In short, you are well stabilized on the Klonopin, should you decide to taper off of it. The taper regimen will keep you stable until the drug is withdrawn completely.
If you still wish to try and conceive, you ideally would want to be free of Klonopin and any other psychotropic drugs. If you still have anxiety issues after the pregnancy, you could always reinstate the Klonopin at that time. Obviously, this is one trade off that would be well worth it in the end. Benzodiazepines such as Klonopin carry a high risk of birth defects (Pregnancy Category D), and the risks outweigh the benefits in my opinion.
hi thanks i figured that it was normal for me to still be having anxiety..and i did get the ..5 mg from my doctor so i will start my taper on the 1st...wish me luck..lol.....and ps i agree with you i dont think you should take any benzo's while pregnant thats just my opinion..but thanks for the advise i will follow your instuctions....my doctor (as with all doctors) wants me to ween off much!!! faster than you so i think i will ween slower like you had sudgested..thanks i will keep u posted...Gina
Thanks!
Good luck to you (and let me know if you have any issues).
Gingin,
Steady-state means "without change". Klonopin carries a 50-hour half-life (which is moderate). When dosed twice daily at 0.5 mg, Klonopin reaches a steady-state blood plasma level of 15 ng/mL on average. In one month, the plasma level accumulates to 1.5 times that of the steady-state figure (which is why Klonopin should not be tapered more rapidly than every four weeks). Steady-state is maintained, provided the drug is taken every 12 hours. Since the plasma level does not change, Klonopin is the ideal treatment for panic disorder and panic attacks, as it largely prevents them before they can recur.
Dosed three times daily, the following variables change: (1) The plasma level is increased to 18-20 ng/mL, and (2) The drug accumulates to 3 times that of the steady-state figure in one month.
When Klonopin is dosed once daily, it does not reach steady-state or accumulate. The therapeutic effects of the drug only last for about 12 hours. The plasma level peaks at 2 hours (7.5 ng/mL), and the plasma level troughs sharply. Since there is no steady-state or accumulation, the therapeutic effects are short lived. While Klonopin may carry a 50-hour half-life, the therapeutic effects are only beneficial for 12 hours, which is why the drug is dosed twice daily or three times daily for the maintanence of anxiety disorders.
Taking it more than once daily is better if you suffer from a long-term disorder, such as GAD or Panic Disorder.
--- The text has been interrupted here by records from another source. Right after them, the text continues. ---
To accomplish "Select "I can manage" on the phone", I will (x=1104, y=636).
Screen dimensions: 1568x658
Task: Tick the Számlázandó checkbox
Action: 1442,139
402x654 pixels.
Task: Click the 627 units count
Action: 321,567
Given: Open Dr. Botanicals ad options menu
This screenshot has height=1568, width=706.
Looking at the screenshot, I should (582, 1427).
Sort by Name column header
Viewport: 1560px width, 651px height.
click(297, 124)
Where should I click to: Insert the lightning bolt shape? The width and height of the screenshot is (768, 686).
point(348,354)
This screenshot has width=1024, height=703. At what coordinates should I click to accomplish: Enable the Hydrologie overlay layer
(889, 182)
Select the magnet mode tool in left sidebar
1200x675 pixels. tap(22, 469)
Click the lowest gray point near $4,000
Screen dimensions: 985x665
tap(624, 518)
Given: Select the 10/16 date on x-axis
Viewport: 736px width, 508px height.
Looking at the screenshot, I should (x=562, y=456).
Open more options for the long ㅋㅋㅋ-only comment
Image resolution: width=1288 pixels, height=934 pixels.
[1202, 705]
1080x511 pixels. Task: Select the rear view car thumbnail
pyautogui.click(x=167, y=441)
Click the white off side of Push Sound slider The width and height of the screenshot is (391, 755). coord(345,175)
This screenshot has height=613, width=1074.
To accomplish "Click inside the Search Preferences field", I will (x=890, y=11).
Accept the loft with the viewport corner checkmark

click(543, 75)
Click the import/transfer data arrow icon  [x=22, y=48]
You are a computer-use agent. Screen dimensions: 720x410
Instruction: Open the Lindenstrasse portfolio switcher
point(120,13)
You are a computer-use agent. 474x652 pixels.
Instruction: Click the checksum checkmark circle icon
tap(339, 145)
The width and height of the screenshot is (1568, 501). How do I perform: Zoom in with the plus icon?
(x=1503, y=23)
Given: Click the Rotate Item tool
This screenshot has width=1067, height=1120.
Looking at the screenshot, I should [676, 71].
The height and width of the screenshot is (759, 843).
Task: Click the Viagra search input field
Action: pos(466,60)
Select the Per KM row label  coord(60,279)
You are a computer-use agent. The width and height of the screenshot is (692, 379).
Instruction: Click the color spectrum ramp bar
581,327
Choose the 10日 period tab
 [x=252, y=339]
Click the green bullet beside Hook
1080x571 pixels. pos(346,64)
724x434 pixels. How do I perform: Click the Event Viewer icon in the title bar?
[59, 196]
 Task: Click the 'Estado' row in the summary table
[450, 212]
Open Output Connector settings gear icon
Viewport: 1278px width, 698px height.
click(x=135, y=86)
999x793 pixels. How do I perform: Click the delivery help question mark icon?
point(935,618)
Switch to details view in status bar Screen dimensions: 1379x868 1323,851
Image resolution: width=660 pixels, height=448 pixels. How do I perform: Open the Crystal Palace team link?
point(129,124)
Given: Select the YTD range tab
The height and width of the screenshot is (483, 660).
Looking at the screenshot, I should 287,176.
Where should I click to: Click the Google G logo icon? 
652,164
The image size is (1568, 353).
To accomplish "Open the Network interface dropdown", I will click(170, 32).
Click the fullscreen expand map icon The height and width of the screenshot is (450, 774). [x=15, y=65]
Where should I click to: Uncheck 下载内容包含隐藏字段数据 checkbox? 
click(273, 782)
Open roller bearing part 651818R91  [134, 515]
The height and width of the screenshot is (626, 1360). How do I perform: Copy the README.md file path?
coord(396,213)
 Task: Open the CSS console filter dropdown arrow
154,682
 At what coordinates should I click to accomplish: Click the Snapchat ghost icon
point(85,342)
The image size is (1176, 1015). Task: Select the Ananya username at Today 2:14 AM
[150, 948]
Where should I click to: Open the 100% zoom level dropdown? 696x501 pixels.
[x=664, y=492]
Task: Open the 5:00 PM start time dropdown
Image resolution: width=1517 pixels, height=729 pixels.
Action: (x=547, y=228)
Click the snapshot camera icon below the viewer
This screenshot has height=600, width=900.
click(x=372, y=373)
The effects are maintained through the principals of steady-state and accumulation.
Ryan
You always will have some residual "breakthrough" anxiety, regardless of the dosage. Nothing offers a 100% "cure all".
In short, you are well stabilized on the Klonopin, should you decide to taper off of it. The taper regimen will keep you stable until the drug is withdrawn completely.
If you still wish to try and conceive, you ideally would want to be free of Klonopin and any other psychotropic drugs. If you still have anxiety issues after the pregnancy, you could always reinstate the Klonopin at that time. Obviously, this is one trade off that would be well worth it in the end. Benzodiazepines such as Klonopin carry a high risk of birth defects (Pregnancy Category D), and the risks outweigh the benefits in my opinion.